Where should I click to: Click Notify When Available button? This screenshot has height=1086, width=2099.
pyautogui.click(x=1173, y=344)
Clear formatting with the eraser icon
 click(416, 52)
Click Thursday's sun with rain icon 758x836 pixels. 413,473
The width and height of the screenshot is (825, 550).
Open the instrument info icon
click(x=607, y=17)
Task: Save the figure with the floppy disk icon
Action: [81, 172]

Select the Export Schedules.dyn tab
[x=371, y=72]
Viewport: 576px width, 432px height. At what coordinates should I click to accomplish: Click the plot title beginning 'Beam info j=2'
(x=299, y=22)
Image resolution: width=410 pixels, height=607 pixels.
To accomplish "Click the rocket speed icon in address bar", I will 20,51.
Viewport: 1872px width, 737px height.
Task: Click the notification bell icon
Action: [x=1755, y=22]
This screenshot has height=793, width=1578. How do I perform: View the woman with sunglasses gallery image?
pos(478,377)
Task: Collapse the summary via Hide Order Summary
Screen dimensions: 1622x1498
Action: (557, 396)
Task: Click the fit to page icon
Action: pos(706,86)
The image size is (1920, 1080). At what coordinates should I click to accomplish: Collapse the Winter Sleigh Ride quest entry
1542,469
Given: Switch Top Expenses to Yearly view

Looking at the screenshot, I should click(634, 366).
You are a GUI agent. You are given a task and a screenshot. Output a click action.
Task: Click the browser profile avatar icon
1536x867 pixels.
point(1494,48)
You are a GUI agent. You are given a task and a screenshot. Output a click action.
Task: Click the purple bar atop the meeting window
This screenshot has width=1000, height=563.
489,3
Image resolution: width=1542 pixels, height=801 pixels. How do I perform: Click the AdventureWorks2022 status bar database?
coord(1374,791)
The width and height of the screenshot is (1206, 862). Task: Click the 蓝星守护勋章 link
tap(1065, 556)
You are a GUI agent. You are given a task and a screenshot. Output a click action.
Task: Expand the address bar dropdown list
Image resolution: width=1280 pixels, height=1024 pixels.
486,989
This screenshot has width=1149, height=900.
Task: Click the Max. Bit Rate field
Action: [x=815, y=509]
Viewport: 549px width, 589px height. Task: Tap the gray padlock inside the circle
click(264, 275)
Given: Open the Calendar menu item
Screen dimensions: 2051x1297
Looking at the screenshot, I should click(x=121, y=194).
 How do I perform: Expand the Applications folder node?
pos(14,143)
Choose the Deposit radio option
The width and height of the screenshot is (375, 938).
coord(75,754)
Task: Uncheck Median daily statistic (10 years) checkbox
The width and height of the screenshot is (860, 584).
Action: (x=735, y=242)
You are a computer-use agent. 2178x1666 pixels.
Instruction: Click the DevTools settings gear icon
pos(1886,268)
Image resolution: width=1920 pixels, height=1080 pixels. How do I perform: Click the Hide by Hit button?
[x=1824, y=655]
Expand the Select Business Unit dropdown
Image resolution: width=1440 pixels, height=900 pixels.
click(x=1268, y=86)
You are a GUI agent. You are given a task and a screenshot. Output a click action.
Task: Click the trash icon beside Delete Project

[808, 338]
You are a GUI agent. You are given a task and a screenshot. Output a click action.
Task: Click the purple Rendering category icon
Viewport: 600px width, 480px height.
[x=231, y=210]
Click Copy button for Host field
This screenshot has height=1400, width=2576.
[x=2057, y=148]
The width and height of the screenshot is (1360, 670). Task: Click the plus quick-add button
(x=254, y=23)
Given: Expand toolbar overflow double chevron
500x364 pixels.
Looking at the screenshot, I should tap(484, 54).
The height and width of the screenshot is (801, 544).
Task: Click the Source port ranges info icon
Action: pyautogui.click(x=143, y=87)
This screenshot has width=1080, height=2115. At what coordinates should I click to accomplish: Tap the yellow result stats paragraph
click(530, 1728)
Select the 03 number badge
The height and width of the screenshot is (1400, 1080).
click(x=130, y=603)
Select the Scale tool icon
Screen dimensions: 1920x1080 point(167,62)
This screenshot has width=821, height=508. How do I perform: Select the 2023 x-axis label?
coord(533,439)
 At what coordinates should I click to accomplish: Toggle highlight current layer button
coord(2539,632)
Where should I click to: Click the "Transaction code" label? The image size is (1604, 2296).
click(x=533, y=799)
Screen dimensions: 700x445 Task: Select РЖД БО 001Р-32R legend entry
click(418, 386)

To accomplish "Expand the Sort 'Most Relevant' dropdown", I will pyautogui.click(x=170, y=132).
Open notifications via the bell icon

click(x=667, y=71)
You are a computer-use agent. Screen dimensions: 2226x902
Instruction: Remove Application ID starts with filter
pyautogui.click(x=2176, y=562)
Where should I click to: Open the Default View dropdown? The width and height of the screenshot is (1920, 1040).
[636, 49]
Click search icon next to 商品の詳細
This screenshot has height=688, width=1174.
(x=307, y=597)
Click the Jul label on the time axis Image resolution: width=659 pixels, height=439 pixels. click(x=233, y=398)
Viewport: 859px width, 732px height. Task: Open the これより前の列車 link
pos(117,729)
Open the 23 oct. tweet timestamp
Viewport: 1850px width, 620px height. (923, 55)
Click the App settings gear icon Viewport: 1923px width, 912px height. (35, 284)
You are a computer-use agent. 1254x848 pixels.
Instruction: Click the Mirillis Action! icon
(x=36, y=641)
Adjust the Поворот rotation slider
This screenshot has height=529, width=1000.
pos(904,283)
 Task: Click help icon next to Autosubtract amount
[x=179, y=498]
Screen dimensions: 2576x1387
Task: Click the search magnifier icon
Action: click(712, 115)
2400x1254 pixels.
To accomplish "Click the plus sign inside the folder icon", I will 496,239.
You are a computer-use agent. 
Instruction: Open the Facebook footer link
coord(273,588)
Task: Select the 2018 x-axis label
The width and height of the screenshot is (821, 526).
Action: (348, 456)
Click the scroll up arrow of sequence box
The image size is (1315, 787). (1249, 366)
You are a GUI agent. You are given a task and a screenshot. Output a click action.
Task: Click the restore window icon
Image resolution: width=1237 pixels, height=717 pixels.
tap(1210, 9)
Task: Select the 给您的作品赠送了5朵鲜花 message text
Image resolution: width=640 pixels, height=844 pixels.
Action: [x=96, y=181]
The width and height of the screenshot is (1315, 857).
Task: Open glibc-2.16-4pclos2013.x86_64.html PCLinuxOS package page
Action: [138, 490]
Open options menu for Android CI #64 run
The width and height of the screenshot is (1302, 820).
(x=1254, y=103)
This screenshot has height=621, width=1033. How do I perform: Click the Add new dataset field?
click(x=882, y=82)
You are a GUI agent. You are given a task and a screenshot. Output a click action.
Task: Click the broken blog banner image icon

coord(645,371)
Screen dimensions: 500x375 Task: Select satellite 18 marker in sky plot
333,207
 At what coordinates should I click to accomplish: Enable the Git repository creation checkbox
::::
▶ TASK: Write out all of the data above again, line for line, without changing a single character.

▶ EXERCISE RESULT:
Where should I click to: Click Notify When Available button? This screenshot has height=1086, width=2099.
pyautogui.click(x=1173, y=344)
Clear formatting with the eraser icon
 click(416, 52)
Click Thursday's sun with rain icon 758x836 pixels. 413,473
The width and height of the screenshot is (825, 550).
Open the instrument info icon
click(x=607, y=17)
Task: Save the figure with the floppy disk icon
Action: [81, 172]

Select the Export Schedules.dyn tab
[x=371, y=72]
Viewport: 576px width, 432px height. At what coordinates should I click to accomplish: Click the plot title beginning 'Beam info j=2'
(x=299, y=22)
Image resolution: width=410 pixels, height=607 pixels.
To accomplish "Click the rocket speed icon in address bar", I will 20,51.
Viewport: 1872px width, 737px height.
Task: Click the notification bell icon
Action: [x=1755, y=22]
This screenshot has height=793, width=1578. How do I perform: View the woman with sunglasses gallery image?
pos(478,377)
Task: Collapse the summary via Hide Order Summary
Screen dimensions: 1622x1498
Action: (557, 396)
Task: Click the fit to page icon
Action: pos(706,86)
The image size is (1920, 1080). At what coordinates should I click to accomplish: Collapse the Winter Sleigh Ride quest entry
1542,469
Given: Switch Top Expenses to Yearly view

Looking at the screenshot, I should click(634, 366).
You are a GUI agent. You are given a task and a screenshot. Output a click action.
Task: Click the browser profile avatar icon
1536x867 pixels.
point(1494,48)
You are a GUI agent. You are given a task and a screenshot. Output a click action.
Task: Click the purple bar atop the meeting window
This screenshot has width=1000, height=563.
489,3
Image resolution: width=1542 pixels, height=801 pixels. How do I perform: Click the AdventureWorks2022 status bar database?
coord(1374,791)
The width and height of the screenshot is (1206, 862). Task: Click the 蓝星守护勋章 link
tap(1065, 556)
You are a GUI agent. You are given a task and a screenshot. Output a click action.
Task: Expand the address bar dropdown list
Image resolution: width=1280 pixels, height=1024 pixels.
486,989
This screenshot has width=1149, height=900.
Task: Click the Max. Bit Rate field
Action: [x=815, y=509]
Viewport: 549px width, 589px height. Task: Tap the gray padlock inside the circle
click(264, 275)
Given: Open the Calendar menu item
Screen dimensions: 2051x1297
Looking at the screenshot, I should click(x=121, y=194).
 How do I perform: Expand the Applications folder node?
pos(14,143)
Choose the Deposit radio option
The width and height of the screenshot is (375, 938).
coord(75,754)
Task: Uncheck Median daily statistic (10 years) checkbox
The width and height of the screenshot is (860, 584).
Action: (x=735, y=242)
You are a computer-use agent. 2178x1666 pixels.
Instruction: Click the DevTools settings gear icon
pos(1886,268)
Image resolution: width=1920 pixels, height=1080 pixels. How do I perform: Click the Hide by Hit button?
[x=1824, y=655]
Expand the Select Business Unit dropdown
Image resolution: width=1440 pixels, height=900 pixels.
click(x=1268, y=86)
You are a GUI agent. You are given a task and a screenshot. Output a click action.
Task: Click the trash icon beside Delete Project

[808, 338]
You are a GUI agent. You are given a task and a screenshot. Output a click action.
Task: Click the purple Rendering category icon
Viewport: 600px width, 480px height.
[x=231, y=210]
Click Copy button for Host field
This screenshot has height=1400, width=2576.
[x=2057, y=148]
The width and height of the screenshot is (1360, 670). Task: Click the plus quick-add button
(x=254, y=23)
Given: Expand toolbar overflow double chevron
500x364 pixels.
Looking at the screenshot, I should tap(484, 54).
The height and width of the screenshot is (801, 544).
Task: Click the Source port ranges info icon
Action: pyautogui.click(x=143, y=87)
This screenshot has width=1080, height=2115. At what coordinates should I click to accomplish: Tap the yellow result stats paragraph
click(530, 1728)
Select the 03 number badge
The height and width of the screenshot is (1400, 1080).
click(x=130, y=603)
Select the Scale tool icon
Screen dimensions: 1920x1080 point(167,62)
This screenshot has width=821, height=508. How do I perform: Select the 2023 x-axis label?
coord(533,439)
 At what coordinates should I click to accomplish: Toggle highlight current layer button
coord(2539,632)
Where should I click to: Click the "Transaction code" label? The image size is (1604, 2296).
click(x=533, y=799)
Screen dimensions: 700x445 Task: Select РЖД БО 001Р-32R legend entry
click(418, 386)

To accomplish "Expand the Sort 'Most Relevant' dropdown", I will pyautogui.click(x=170, y=132).
Open notifications via the bell icon

click(x=667, y=71)
You are a computer-use agent. Screen dimensions: 2226x902
Instruction: Remove Application ID starts with filter
pyautogui.click(x=2176, y=562)
Where should I click to: Open the Default View dropdown? The width and height of the screenshot is (1920, 1040).
[636, 49]
Click search icon next to 商品の詳細
This screenshot has height=688, width=1174.
(x=307, y=597)
Click the Jul label on the time axis Image resolution: width=659 pixels, height=439 pixels. click(x=233, y=398)
Viewport: 859px width, 732px height. Task: Open the これより前の列車 link
pos(117,729)
Open the 23 oct. tweet timestamp
Viewport: 1850px width, 620px height. (923, 55)
Click the App settings gear icon Viewport: 1923px width, 912px height. (35, 284)
You are a computer-use agent. 1254x848 pixels.
Instruction: Click the Mirillis Action! icon
(x=36, y=641)
Adjust the Поворот rotation slider
This screenshot has height=529, width=1000.
pos(904,283)
 Task: Click help icon next to Autosubtract amount
[x=179, y=498]
Screen dimensions: 2576x1387
Task: Click the search magnifier icon
Action: click(712, 115)
2400x1254 pixels.
To accomplish "Click the plus sign inside the folder icon", I will 496,239.
You are a computer-use agent. 
Instruction: Open the Facebook footer link
coord(273,588)
Task: Select the 2018 x-axis label
The width and height of the screenshot is (821, 526).
Action: (348, 456)
Click the scroll up arrow of sequence box
The image size is (1315, 787). (1249, 366)
You are a GUI agent. You are given a task and a screenshot. Output a click action.
Task: Click the restore window icon
Image resolution: width=1237 pixels, height=717 pixels.
tap(1210, 9)
Task: Select the 给您的作品赠送了5朵鲜花 message text
Image resolution: width=640 pixels, height=844 pixels.
Action: [x=96, y=181]
The width and height of the screenshot is (1315, 857).
Task: Open glibc-2.16-4pclos2013.x86_64.html PCLinuxOS package page
Action: [138, 490]
Open options menu for Android CI #64 run
The width and height of the screenshot is (1302, 820).
(x=1254, y=103)
This screenshot has height=621, width=1033. How do I perform: Click the Add new dataset field?
click(x=882, y=82)
You are a GUI agent. You are given a task and a screenshot. Output a click action.
Task: Click the broken blog banner image icon

coord(645,371)
Screen dimensions: 500x375 Task: Select satellite 18 marker in sky plot
333,207
 At what coordinates should I click to accomplish: Enable the Git repository creation checkbox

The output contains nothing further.